Le Interviste ico calendario ico orologio15:30  

Ultime notizie SSC Napoli - Sono iniziate le riprese del nuovo film sul Centenario dell’SSC Napoli prodotto da Filmauro, da un’idea di Aurelio De Laurentiis, soggetto di Mimmo Carratelli e Maurizio De Giovanni, scritto da Maurizio De Giovanni con la collaborazione di Massimiliano Pacifico, diretto da Massimiliano Pacifico.

Alle ore 11 c'è stato un incontro stampa per l'inizio delle riprese del film del Centenario. L'evento si è svolto presso il Magnolia, sito in Vico Belledonne a Chiaia n. 11. Parteciperanno il regista Massimiliano Pacifico, gli attori Gino Rivieccio, Antonio Orefice, Susy Del Giudice, Giovanni Esposito e Maurizio De Giovanni, che ha anche curato la sceneggiatura. Il Presidente De Laurentiis non ha preso parte all'evento per impegni personali.

Di cosa parla il film? Nel giorno dell’inaugurazione del Bar dello Sport, culminante nella grande partita del Napoli, il Professore (Gino Rivieccio) rievoca cent’anni di storia del club. Tra sogni condivisi e ferite irrisolte, Daniele (Antonio Orefice) insegue il sogno di diventare match analyst, mentre Caterina (Susy Del Giudice) prova a ricucire il rapporto di Eugenio (Giovanni Esposito), proprietario del bar, con suo padre.

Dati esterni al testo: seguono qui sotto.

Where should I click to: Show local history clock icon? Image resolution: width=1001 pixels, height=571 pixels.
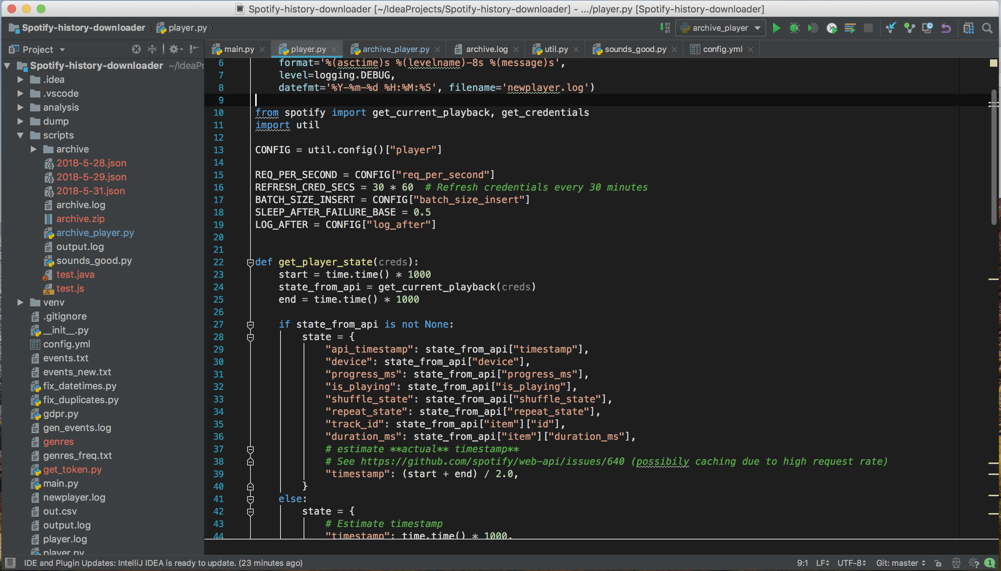point(927,28)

Lo scrittore e sceneggiatore Maurizio De Giovanni: Per uno che scrive Storie, farlo sul Napoli non era ipotizzabile. Ho avuto una linea disegnata da Mimmo Carratelli, un maestro gigantesco del racconto della grande storia del Napoli. Io non ho fatto altro che incorniciarla e renderla fruibile anche all’esterno, non solo su tifosi e agli appassionati di calci. La passione per il Napoli è diversa da ogni altra, nessuno ha l’identità forte e radicata come noi. Abbiamo avuto la fortuna di avere attori incredibili, che con la loro creatività hanno migliorato la storia. A monte c’è Carratelli, Edo é un presidente esecutivo (ride, ndr) e sono orgoglioso di questo progetto. La storia ha l’intento di proporre tre generazioni di tifosi e le tifose, tre tipi di ricordi diversi. Quale filo conduttore c’è per far passare fuori il concetto di passione napoletana? Io credo che Napoli sia l’unica città sudamericana fuori dal Sudamerica, Napoli vive in maniera quasi da fantasmi: quelli del passato coesistono nella città, in ogni cosa, da San Gennaro a Maradona, Troisi. Da noi non si muore ma si sopravvive, anche nella memoria dei ragazzi che sono consapevoli di Maradona e di ciò che ha fatto. Non c’è differenza tra McTominay e Sivori, noi passiamo la memoria di generazione in generazione. Da scrittore quanto è stato difficile lo sforzo di raccontare la passione totalizzante? Io ho visto il Napoli a Shanghai, a San Pietroburgo e a Buenos Aires, con persone che non avevano mai visto il Napoli, Napoli é un sentimento, ci sono napoletani mai stati a Napoli o napoletani nati qui che non lo sono. Un sentimento significa parlare alla passione della gente, un tifoso di un’altra squadra potrebbe riconoscersi. La contiguità di questa città in rapporto al calcio con l’Argentina non è questione che nasce con Maradona ma anche prima con Sivori e dopo con Lavezzi. Ci sono figure in un pantheon, figure empatiche con i napoletani, unico non nato é Maradona. Come rendere un soggetto da docufilm in film? Abbiamo rispettato la linearità, un luogo in cui si confrontano delle persone, non è una storia di 100 anni di eventi ma di un sentimento che nasce in un certo momento e rimane lo stesso nonostante tantissimi cambiamenti. Questa storia é dedicata a tutti quelli che hanno tifato e non hanno visto lo scudetto in 65 anni dalla nascita del Napoli al primo scudetto, e anche a chi vive da lontano, a girare il mondo e trovare tifosi altrove che non possono scendere in strada come noi é eroico”.